- Task instructions: Though the records contain pictures, copy none of them; repeat exactly the lines from the one with "Screen dimensions: 1506x776" to the end.

Given information Start Marker

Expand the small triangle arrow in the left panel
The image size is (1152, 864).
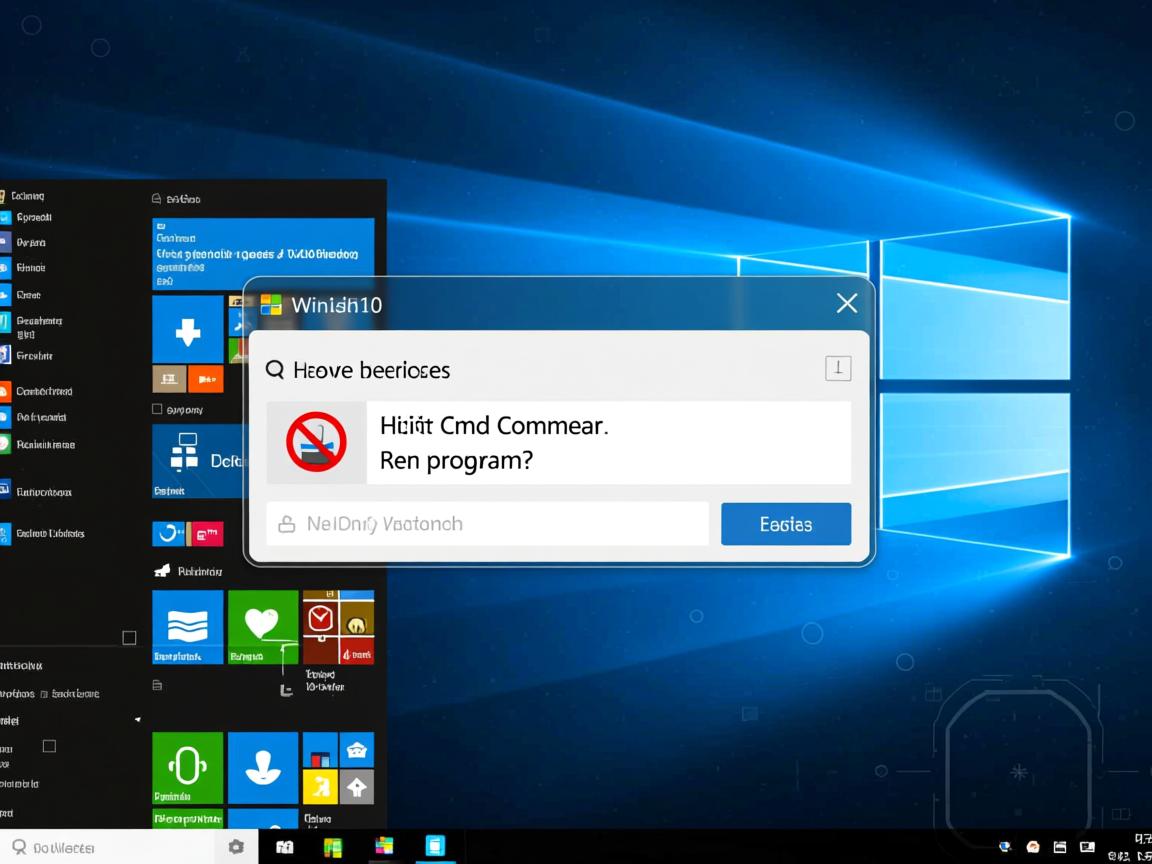137,720
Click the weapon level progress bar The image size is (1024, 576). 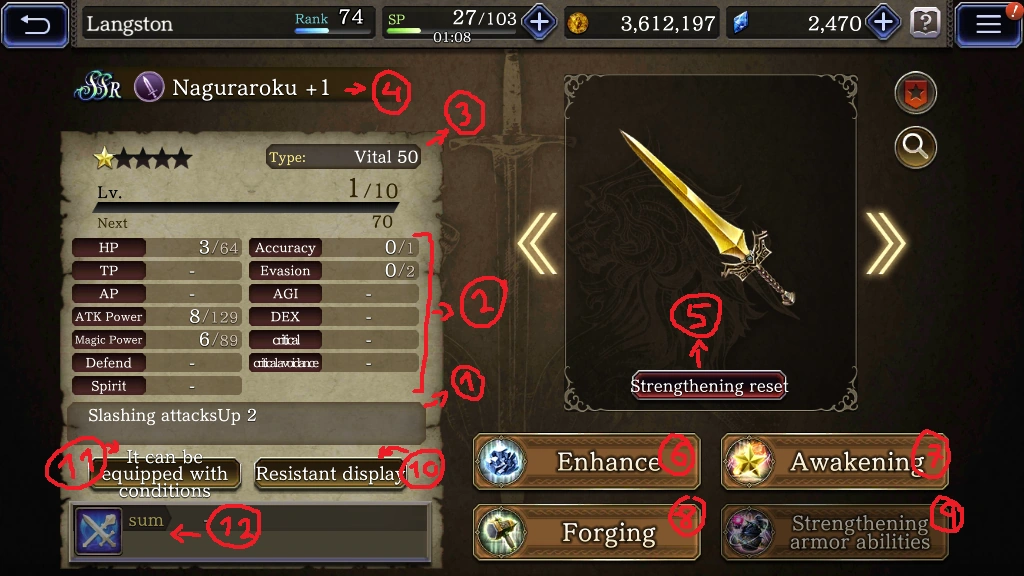(246, 208)
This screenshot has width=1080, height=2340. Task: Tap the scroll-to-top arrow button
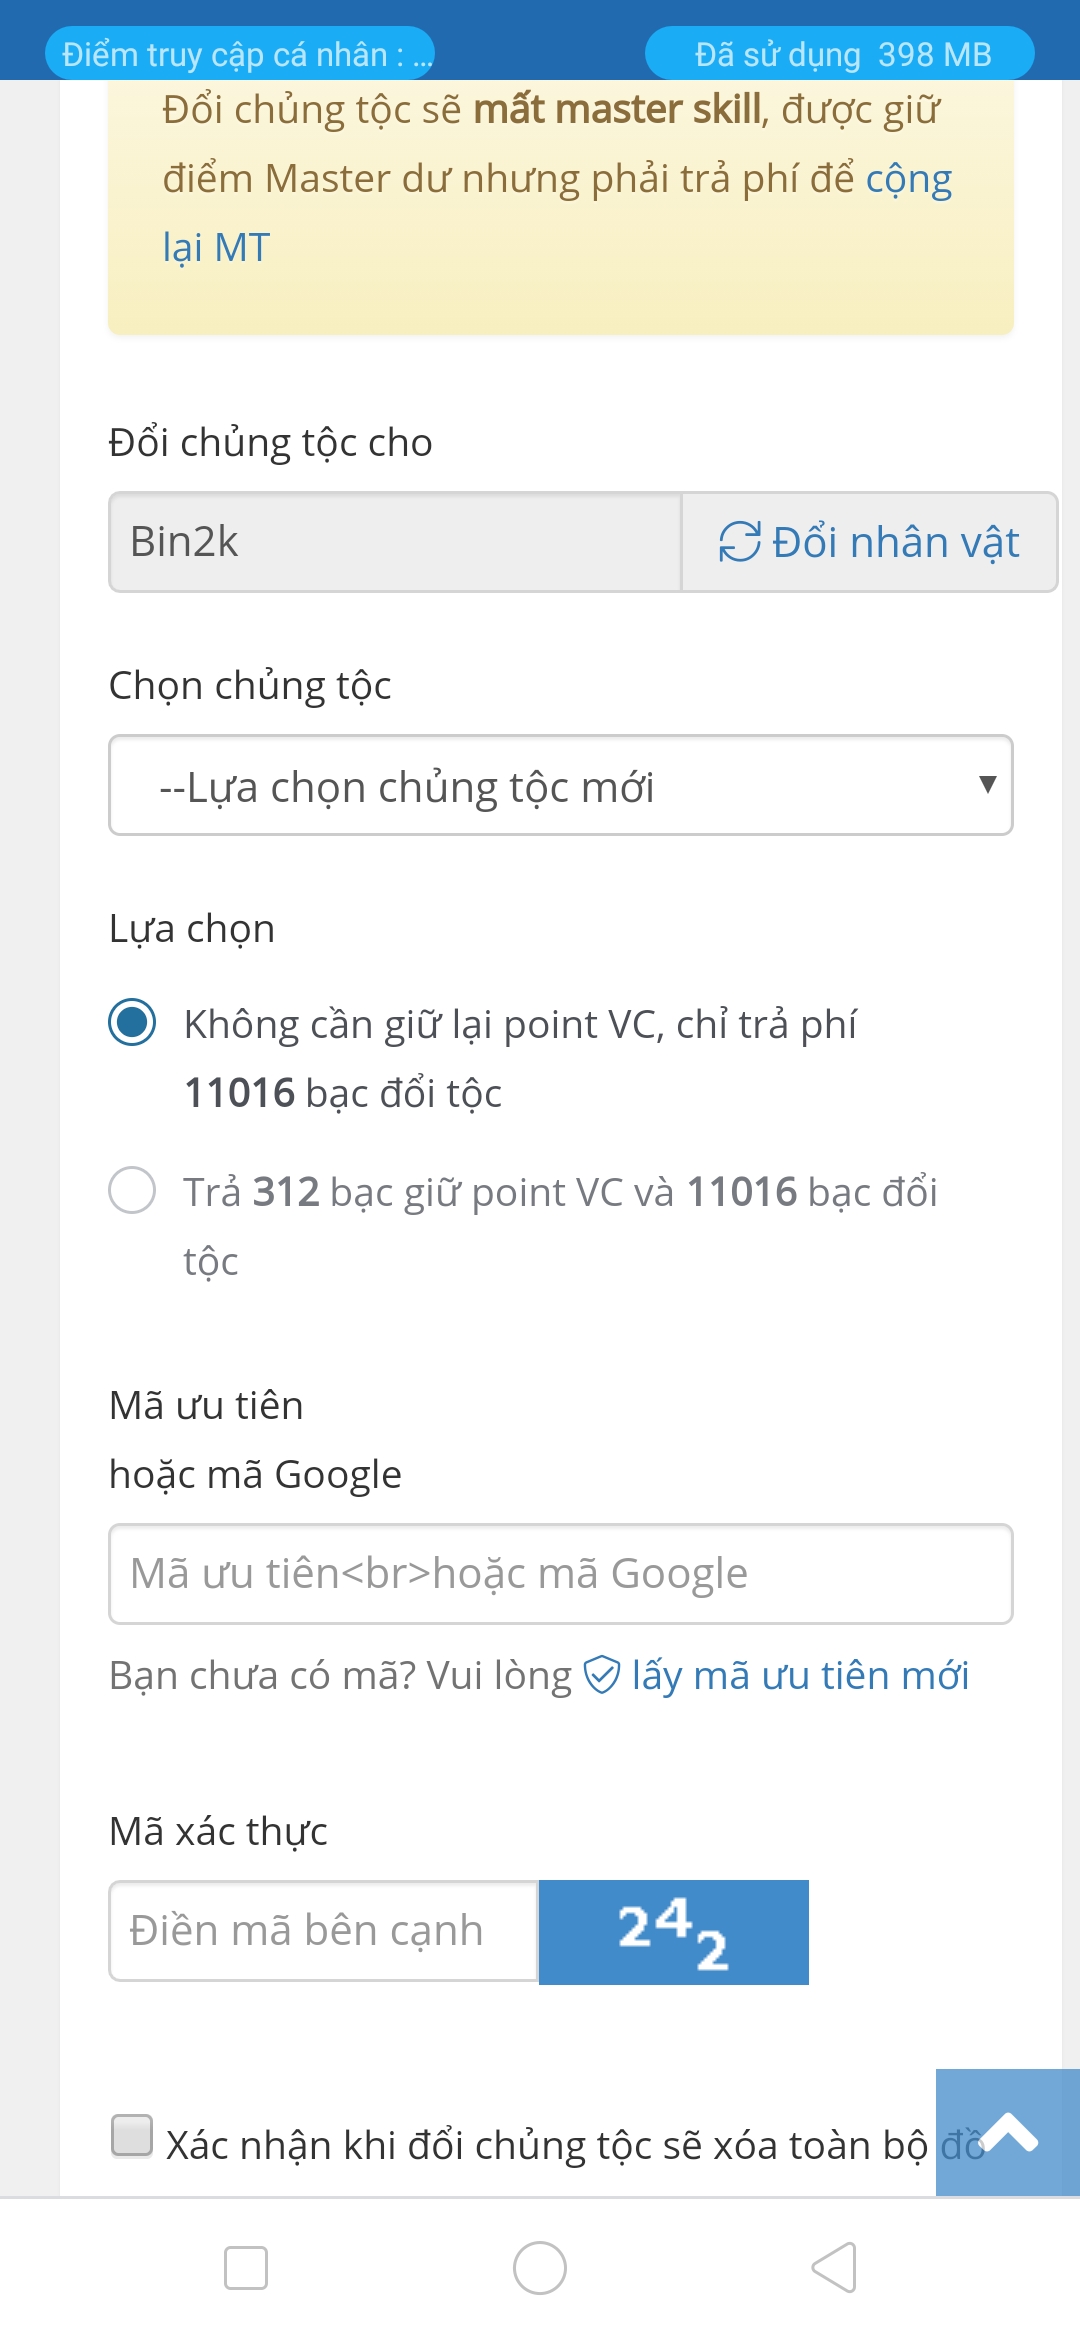point(1008,2132)
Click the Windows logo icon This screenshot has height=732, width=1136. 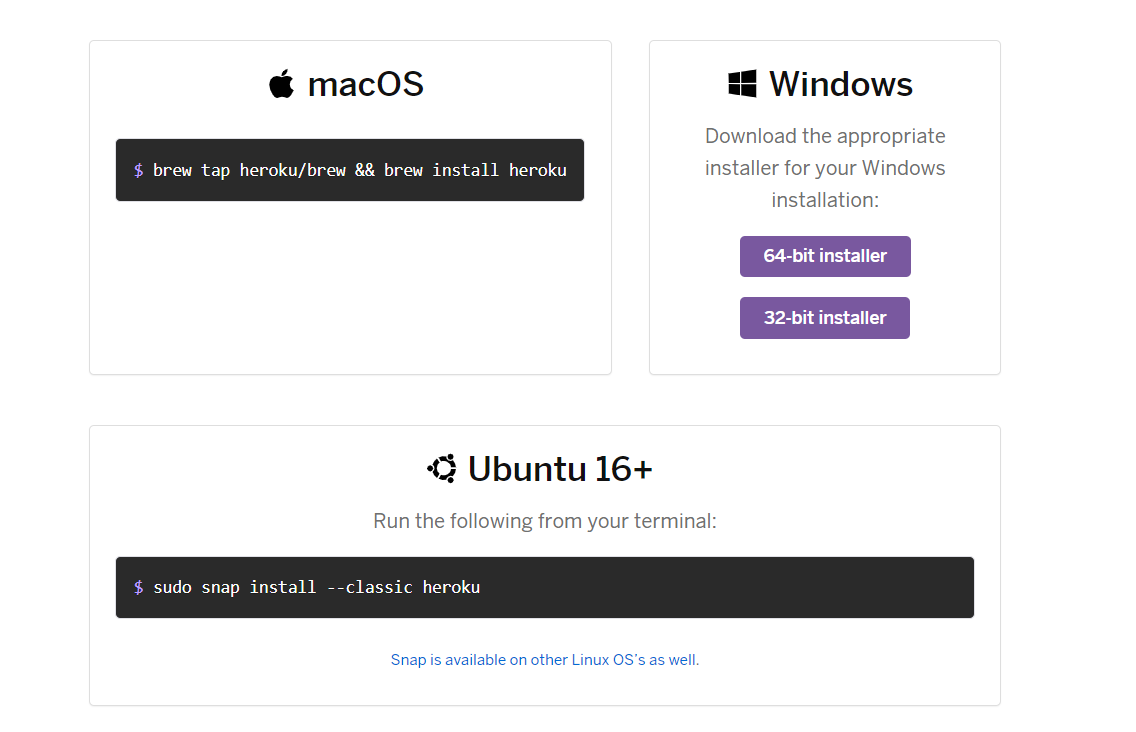[742, 84]
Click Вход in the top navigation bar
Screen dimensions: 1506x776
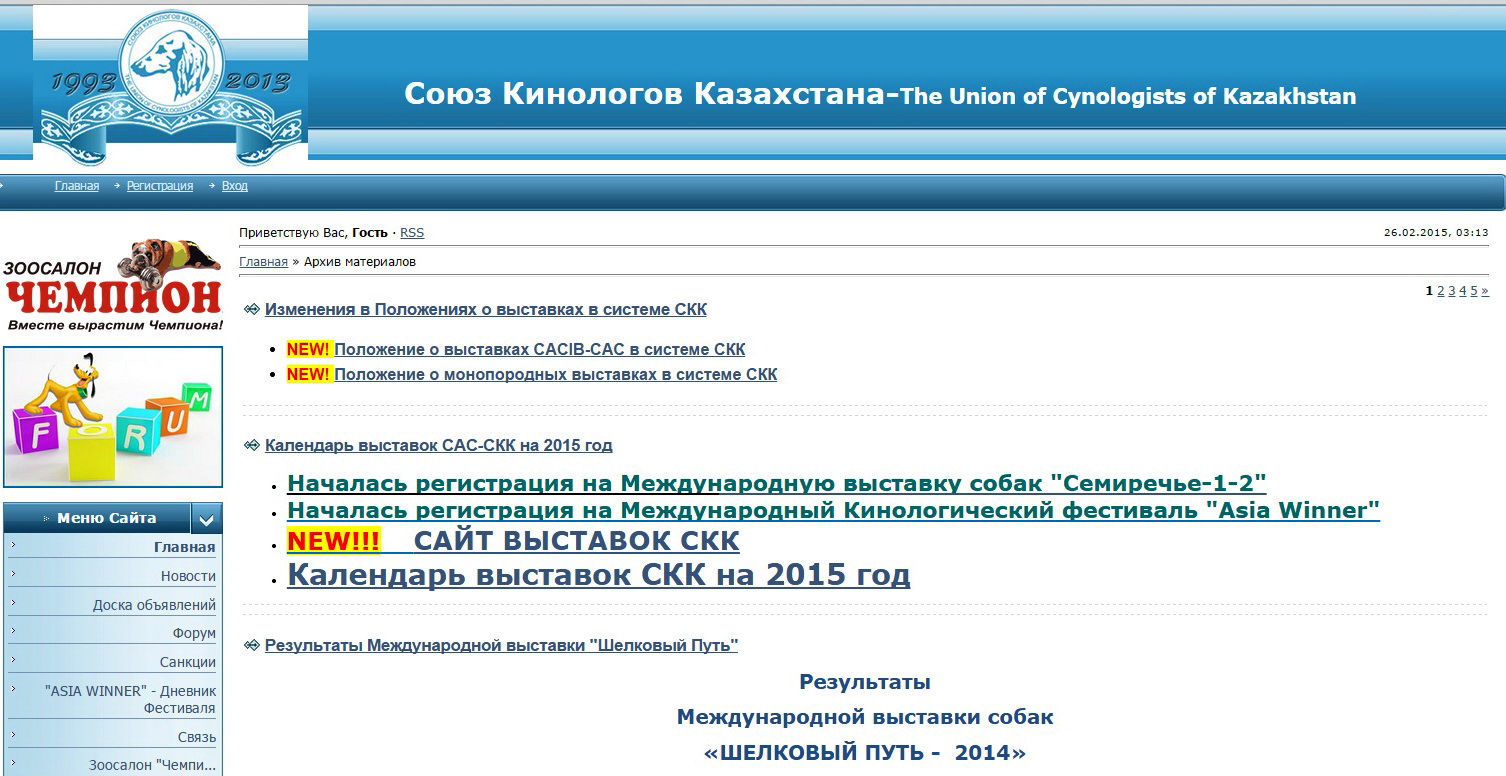point(235,186)
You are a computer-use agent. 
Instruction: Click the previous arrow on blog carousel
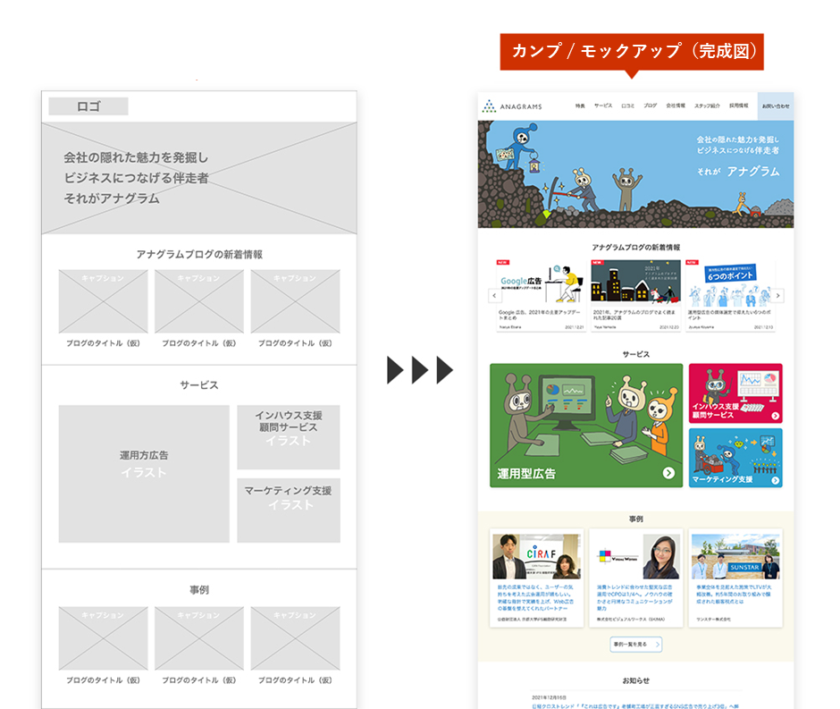pos(493,296)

Given information End Marker

- Your solution:
Screen dimensions: 1506x776
point(235,186)
You are a computer-use agent. 
Instruction: Click the previous arrow on blog carousel
pos(493,296)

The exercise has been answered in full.